§ **Extract to read**:
======

THE ARMCHAIR REVIEWER
Allen J. Hubin


ROBERT B. PARKER – Perchance to Dream. G. P. Putnam’s Sons, hardcover, 1991. Berkley, paperback, 1993.

   I know I should have boned up on Raymond Chandler before tackling Perchance to Dream, Robert B. Parker’s sequel to Chandler’s The Big Sleep. But I didn’t, and my reading of Chandler was so long ago I can make no comparisons. I can say that, on its own, I found Perchance a wholly delightful treat.

   Philip Marlowe is called back to the Sternwood mansion. General has died, but Vivian Sternwood still lives there. And her psychopathic sister Carmen, tucked away among the white coats in Sleep, has gone missing from Resthaven Sanitorium. So Marlowe goes looking.

======

§ **Data provided**:
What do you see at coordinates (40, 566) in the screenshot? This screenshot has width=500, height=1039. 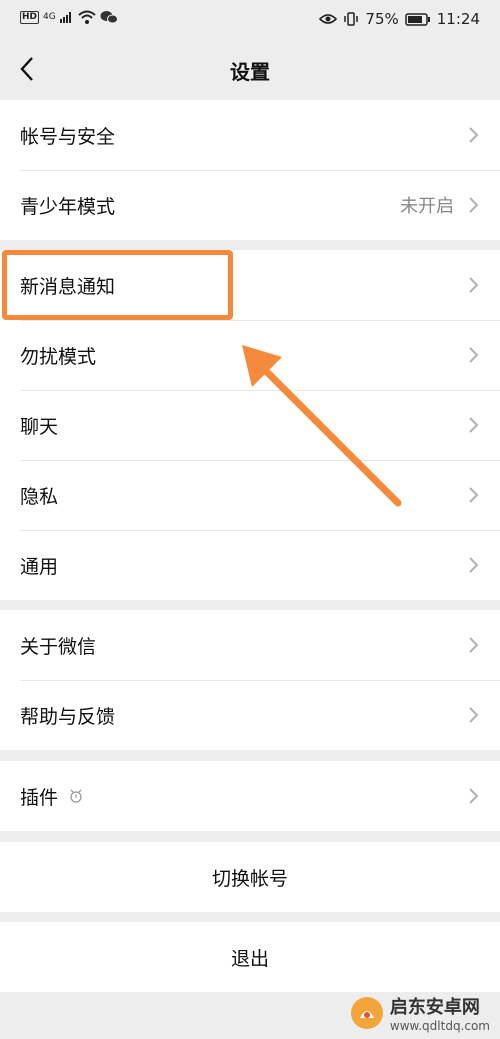 I see `settings-item-label: 通用` at bounding box center [40, 566].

======

§ **To do**:
a – Write out the review of Perchance to Dream word for word, starting at "I know I should" and ending at "Marlowe goes looking.".
b – Answer the following from the review of Perchance to Dream.
(i) Which publisher issued the 1993 paperback edition?
(ii) Of which Raymond Chandler novel is the book a sequel?
(iii) From what institution has Carmen gone missing?
The material bears no relation to the review of Perchance to Dream.

§ **Answers per task**:
a –
I know I should have boned up on Raymond Chandler before tackling Perchance to Dream, Robert B. Parker’s sequel to Chandler’s The Big Sleep. But I didn’t, and my reading of Chandler was so long ago I can make no comparisons. I can say that, on its own, I found Perchance a wholly delightful treat.

   Philip Marlowe is called back to the Sternwood mansion. General has died, but Vivian Sternwood still lives there. And her psychopathic sister Carmen, tucked away among the white coats in Sleep, has gone missing from Resthaven Sanitorium. So Marlowe goes looking.

b –
(i) Berkley
(ii) The Big Sleep
(iii) Resthaven Sanitorium